### TASK TO COMPLETE:
Print, exactly as they stand, the lines from the start of the listing to the line containing "[Chickasaw Films] (573, 885)", inclusive.

***** SOURCE RECORDS *****

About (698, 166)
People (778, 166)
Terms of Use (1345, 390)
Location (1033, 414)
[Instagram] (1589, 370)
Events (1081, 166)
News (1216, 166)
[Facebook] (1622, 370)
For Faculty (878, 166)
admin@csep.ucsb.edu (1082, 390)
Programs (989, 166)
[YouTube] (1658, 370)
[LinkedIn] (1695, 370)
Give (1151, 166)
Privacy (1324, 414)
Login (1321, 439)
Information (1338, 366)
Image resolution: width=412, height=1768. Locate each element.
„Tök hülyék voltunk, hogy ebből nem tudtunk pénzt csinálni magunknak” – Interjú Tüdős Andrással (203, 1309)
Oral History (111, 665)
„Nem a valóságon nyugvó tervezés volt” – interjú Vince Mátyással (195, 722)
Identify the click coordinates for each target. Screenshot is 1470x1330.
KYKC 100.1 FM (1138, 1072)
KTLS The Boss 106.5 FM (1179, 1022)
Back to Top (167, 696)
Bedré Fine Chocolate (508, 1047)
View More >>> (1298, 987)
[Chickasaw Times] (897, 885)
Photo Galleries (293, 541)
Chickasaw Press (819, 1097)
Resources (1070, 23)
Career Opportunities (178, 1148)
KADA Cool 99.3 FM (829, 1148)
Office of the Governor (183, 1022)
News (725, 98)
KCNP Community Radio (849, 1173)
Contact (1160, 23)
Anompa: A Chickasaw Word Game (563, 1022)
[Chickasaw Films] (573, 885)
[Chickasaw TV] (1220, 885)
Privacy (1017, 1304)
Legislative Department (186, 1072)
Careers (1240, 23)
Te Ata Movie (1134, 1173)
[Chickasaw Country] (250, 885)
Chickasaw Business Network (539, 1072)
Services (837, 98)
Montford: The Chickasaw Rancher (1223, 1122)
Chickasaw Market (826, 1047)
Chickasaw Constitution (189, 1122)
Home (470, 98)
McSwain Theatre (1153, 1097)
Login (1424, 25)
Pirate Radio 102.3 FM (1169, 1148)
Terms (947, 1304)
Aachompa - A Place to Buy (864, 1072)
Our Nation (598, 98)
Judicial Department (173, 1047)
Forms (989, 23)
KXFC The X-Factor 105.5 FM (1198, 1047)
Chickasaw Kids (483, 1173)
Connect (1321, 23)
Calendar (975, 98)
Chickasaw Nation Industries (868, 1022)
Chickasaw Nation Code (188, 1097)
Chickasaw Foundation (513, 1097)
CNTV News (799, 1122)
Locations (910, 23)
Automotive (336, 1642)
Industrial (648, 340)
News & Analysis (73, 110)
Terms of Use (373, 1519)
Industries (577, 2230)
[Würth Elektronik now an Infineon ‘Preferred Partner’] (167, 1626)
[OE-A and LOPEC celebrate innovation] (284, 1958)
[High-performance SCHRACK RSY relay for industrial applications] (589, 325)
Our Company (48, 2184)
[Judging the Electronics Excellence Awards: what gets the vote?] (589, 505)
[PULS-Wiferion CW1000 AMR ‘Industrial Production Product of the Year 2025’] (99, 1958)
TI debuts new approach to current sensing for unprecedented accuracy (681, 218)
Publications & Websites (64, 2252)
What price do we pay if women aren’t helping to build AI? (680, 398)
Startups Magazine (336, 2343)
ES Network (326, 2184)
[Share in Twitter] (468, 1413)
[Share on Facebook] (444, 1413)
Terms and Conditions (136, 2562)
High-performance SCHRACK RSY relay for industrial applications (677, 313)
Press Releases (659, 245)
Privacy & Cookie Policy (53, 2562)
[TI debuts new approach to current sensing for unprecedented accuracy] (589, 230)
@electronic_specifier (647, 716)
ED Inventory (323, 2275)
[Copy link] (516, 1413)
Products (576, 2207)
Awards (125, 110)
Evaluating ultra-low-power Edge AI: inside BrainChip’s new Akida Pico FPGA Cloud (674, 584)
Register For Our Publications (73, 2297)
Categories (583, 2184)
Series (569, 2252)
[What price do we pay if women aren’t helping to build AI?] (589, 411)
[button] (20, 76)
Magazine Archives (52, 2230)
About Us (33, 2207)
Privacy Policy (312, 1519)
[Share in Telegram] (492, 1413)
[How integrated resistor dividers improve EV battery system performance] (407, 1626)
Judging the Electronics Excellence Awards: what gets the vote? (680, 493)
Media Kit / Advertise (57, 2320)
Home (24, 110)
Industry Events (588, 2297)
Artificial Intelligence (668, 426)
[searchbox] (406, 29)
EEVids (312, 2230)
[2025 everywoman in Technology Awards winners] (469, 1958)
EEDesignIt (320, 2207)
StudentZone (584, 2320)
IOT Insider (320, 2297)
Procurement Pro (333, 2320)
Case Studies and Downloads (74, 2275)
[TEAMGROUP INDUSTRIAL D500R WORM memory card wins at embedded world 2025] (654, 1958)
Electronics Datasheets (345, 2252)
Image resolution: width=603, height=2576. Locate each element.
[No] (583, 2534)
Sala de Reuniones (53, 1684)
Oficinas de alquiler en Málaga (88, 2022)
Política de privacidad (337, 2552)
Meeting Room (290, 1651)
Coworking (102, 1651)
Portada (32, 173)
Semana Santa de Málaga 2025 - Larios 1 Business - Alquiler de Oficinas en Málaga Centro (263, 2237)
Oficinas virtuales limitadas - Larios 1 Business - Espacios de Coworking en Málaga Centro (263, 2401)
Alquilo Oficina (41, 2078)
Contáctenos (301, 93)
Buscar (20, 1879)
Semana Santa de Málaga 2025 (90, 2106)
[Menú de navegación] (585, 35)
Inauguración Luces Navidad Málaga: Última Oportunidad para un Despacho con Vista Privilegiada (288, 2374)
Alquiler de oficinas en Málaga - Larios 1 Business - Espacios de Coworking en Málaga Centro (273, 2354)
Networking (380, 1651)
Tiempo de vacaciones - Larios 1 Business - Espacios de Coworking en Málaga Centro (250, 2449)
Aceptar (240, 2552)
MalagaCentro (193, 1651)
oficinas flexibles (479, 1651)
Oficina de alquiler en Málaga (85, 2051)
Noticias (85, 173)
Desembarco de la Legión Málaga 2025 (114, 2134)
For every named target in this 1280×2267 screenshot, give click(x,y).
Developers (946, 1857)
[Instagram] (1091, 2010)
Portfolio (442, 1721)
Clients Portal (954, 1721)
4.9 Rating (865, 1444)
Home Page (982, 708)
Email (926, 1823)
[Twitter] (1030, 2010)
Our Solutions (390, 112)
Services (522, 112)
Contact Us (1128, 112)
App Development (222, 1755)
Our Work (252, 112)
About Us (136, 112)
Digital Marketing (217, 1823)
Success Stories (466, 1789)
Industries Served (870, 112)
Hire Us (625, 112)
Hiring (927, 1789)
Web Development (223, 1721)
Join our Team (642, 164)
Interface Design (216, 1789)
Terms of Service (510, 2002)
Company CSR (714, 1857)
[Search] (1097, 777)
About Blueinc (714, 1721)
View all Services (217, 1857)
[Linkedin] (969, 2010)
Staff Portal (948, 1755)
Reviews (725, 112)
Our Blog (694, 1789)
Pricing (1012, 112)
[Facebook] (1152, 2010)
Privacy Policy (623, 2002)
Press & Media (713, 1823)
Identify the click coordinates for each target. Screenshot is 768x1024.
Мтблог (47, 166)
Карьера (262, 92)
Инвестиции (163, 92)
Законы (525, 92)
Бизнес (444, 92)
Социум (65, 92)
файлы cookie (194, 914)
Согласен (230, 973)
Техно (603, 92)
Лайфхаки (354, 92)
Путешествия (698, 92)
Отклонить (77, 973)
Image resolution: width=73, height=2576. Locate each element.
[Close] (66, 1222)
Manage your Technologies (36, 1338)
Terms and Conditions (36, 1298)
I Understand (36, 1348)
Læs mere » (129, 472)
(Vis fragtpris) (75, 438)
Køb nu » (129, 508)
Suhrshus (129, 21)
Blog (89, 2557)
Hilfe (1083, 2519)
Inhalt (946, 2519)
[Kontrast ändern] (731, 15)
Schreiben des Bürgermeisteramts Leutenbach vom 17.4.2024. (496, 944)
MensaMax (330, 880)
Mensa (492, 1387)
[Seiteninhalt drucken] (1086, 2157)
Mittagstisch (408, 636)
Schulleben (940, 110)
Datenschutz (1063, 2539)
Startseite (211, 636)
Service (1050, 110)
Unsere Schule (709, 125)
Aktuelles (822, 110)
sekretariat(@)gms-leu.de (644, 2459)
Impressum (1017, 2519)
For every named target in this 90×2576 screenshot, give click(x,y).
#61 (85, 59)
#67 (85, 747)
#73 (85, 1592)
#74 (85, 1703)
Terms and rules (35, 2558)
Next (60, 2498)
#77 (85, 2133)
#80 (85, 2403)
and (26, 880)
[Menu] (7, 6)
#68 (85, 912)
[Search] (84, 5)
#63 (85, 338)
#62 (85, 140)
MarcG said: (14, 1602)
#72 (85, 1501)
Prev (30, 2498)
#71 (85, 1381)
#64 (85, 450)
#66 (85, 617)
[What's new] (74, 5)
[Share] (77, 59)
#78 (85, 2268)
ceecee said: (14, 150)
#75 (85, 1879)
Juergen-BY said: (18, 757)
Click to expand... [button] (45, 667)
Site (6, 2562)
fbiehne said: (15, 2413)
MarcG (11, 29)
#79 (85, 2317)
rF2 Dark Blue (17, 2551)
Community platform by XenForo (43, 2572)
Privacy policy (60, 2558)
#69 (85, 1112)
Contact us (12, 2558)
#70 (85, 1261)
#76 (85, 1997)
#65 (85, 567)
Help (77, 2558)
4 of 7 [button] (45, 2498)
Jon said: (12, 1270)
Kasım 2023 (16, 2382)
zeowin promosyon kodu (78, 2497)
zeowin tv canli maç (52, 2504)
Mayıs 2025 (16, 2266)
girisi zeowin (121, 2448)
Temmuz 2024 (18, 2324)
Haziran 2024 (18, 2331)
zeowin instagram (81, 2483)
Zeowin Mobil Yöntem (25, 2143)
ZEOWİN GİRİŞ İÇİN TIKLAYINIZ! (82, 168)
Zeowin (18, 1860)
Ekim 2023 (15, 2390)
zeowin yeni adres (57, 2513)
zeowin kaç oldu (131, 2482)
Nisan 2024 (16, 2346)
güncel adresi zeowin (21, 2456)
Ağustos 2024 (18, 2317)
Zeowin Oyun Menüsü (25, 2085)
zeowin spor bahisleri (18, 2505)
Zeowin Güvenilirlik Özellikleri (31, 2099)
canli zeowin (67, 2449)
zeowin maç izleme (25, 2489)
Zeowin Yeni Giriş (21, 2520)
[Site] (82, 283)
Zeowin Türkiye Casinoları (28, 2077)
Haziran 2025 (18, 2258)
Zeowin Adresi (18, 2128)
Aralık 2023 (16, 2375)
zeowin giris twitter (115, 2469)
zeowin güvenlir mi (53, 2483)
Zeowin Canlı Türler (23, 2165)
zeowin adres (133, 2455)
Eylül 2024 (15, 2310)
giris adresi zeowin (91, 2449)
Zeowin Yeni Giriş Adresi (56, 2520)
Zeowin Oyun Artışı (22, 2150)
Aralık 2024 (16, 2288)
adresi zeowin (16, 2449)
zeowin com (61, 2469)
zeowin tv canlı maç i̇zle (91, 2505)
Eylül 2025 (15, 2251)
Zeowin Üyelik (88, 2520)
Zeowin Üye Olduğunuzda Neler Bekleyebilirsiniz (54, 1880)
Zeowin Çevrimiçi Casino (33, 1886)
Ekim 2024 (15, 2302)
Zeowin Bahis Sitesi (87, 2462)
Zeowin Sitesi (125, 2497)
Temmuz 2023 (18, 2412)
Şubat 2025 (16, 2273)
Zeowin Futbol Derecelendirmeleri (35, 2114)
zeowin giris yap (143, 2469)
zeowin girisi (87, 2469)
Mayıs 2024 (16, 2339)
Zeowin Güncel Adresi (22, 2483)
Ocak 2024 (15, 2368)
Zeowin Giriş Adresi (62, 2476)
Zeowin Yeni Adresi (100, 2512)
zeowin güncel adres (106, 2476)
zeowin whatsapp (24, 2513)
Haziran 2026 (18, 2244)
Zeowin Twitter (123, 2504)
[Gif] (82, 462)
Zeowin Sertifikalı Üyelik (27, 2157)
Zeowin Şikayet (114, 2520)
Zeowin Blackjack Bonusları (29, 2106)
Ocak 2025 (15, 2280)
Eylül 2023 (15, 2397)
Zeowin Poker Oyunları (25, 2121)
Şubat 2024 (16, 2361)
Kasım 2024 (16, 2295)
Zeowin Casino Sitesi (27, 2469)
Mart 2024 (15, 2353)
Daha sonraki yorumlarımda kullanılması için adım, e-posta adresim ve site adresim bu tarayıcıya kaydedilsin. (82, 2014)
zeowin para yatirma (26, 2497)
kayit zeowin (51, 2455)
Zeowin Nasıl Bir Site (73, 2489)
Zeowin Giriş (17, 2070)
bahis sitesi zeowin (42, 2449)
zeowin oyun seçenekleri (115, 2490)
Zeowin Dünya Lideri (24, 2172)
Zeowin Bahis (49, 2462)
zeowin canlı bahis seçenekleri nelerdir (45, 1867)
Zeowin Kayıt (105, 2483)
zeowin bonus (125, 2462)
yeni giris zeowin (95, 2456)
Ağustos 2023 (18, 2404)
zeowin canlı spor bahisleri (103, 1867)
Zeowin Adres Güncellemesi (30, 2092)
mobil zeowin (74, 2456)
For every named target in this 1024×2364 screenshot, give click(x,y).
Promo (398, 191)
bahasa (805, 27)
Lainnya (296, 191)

*****

### YOUR SOLUTION:
About (698, 166)
People (778, 166)
Terms of Use (1345, 390)
Location (1033, 414)
[Instagram] (1589, 370)
Events (1081, 166)
News (1216, 166)
[Facebook] (1622, 370)
For Faculty (878, 166)
admin@csep.ucsb.edu (1082, 390)
Programs (989, 166)
[YouTube] (1658, 370)
[LinkedIn] (1695, 370)
Give (1151, 166)
Privacy (1324, 414)
Login (1321, 439)
Information (1338, 366)
Image resolution: width=412, height=1768. Locate each element.
„Tök hülyék voltunk, hogy ebből nem tudtunk pénzt csinálni magunknak” – Interjú Tüdős Andrással (203, 1309)
Oral History (111, 665)
„Nem a valóságon nyugvó tervezés volt” – interjú Vince Mátyással (195, 722)
Identify the click coordinates for each target. Screenshot is 1470x1330.
KYKC 100.1 FM (1138, 1072)
KTLS The Boss 106.5 FM (1179, 1022)
Back to Top (167, 696)
Bedré Fine Chocolate (508, 1047)
View More >>> (1298, 987)
[Chickasaw Times] (897, 885)
Photo Galleries (293, 541)
Chickasaw Press (819, 1097)
Resources (1070, 23)
Career Opportunities (178, 1148)
KADA Cool 99.3 FM (829, 1148)
Office of the Governor (183, 1022)
News (725, 98)
KCNP Community Radio (849, 1173)
Contact (1160, 23)
Anompa: A Chickasaw Word Game (563, 1022)
[Chickasaw Films] (573, 885)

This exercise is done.